Binarization is the act of transforming colorful features of an entity into vectors of numbers, most often binary vectors, to make good examples for classifier algorithms.
If we were to binarize the sentence "The cat ate the dog", we could start by assigning every word an ID (for example cat-1, ate-2, the-3, dog-4) and then simply replace the word by its ID giving the vector <3,1,2,3,4>.
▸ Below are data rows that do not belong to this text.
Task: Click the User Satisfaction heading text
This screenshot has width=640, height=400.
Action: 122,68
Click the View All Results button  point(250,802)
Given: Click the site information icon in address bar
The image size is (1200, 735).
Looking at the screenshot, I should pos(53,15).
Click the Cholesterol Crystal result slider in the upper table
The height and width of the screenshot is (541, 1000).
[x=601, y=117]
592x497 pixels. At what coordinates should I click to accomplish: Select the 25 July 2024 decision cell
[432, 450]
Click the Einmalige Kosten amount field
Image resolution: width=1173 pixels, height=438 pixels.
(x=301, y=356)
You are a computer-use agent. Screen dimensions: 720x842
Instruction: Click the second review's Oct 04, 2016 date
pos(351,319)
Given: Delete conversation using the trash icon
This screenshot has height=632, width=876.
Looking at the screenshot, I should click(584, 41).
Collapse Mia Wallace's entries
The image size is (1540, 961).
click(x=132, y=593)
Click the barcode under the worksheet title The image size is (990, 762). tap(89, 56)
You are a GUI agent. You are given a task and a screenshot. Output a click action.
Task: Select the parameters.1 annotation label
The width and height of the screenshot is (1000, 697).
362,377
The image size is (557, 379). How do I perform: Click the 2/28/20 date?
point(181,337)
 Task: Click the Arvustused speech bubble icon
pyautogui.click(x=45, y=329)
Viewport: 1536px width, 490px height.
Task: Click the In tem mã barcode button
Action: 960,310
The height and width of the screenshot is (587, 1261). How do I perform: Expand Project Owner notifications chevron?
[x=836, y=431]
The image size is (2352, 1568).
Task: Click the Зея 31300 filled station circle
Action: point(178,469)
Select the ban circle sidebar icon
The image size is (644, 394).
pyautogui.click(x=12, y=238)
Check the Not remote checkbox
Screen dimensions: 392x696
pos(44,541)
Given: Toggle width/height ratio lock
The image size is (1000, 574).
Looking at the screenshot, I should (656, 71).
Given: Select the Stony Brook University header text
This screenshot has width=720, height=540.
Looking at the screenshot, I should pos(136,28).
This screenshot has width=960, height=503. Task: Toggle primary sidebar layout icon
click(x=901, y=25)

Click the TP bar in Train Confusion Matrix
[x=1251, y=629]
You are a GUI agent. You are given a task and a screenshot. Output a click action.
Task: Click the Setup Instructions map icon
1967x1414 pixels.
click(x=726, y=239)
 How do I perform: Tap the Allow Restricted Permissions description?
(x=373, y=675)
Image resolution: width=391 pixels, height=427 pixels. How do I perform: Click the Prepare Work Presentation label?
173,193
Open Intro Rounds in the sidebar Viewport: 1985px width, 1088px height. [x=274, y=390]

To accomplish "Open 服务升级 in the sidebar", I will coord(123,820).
Given these IDs we could also create a binary vector by giving each word four possible slots, and setting the slot corresponding to a specific word with to one, giving the vector <0,0,1,0,1,0,0,0,0,1,0,0,0,0,0,1>. The latter method is, as far as I know, is commonly referred to as the bag-of-words-method.
Now for my question, what is the best binarization method when it comes to describing features for natural language processing in general, and transition-based dependency parsing (with Nivres algorithm) in particular?
In this context, we do not want to encode the whole sentence, but rather the current state of the parse, for example, the top word on the stack in the first word in the input queue. Since the order is highly relevant, this rules out the bag-of-words-method.
With best, I am referring to the method that makes the data the most intelligible for the classifier, without using up unnecessary memory. For example, I don't want a word bigram to use 400 million features for 20000 unique words if only 2% of the bigrams actually exist.
Since the answer is also depending on the particular classifier, I am mostly interested in maximum entropy models (liblinear), support vector machines (libsvm) and perceptrons, but answers that apply to other models are also welcome.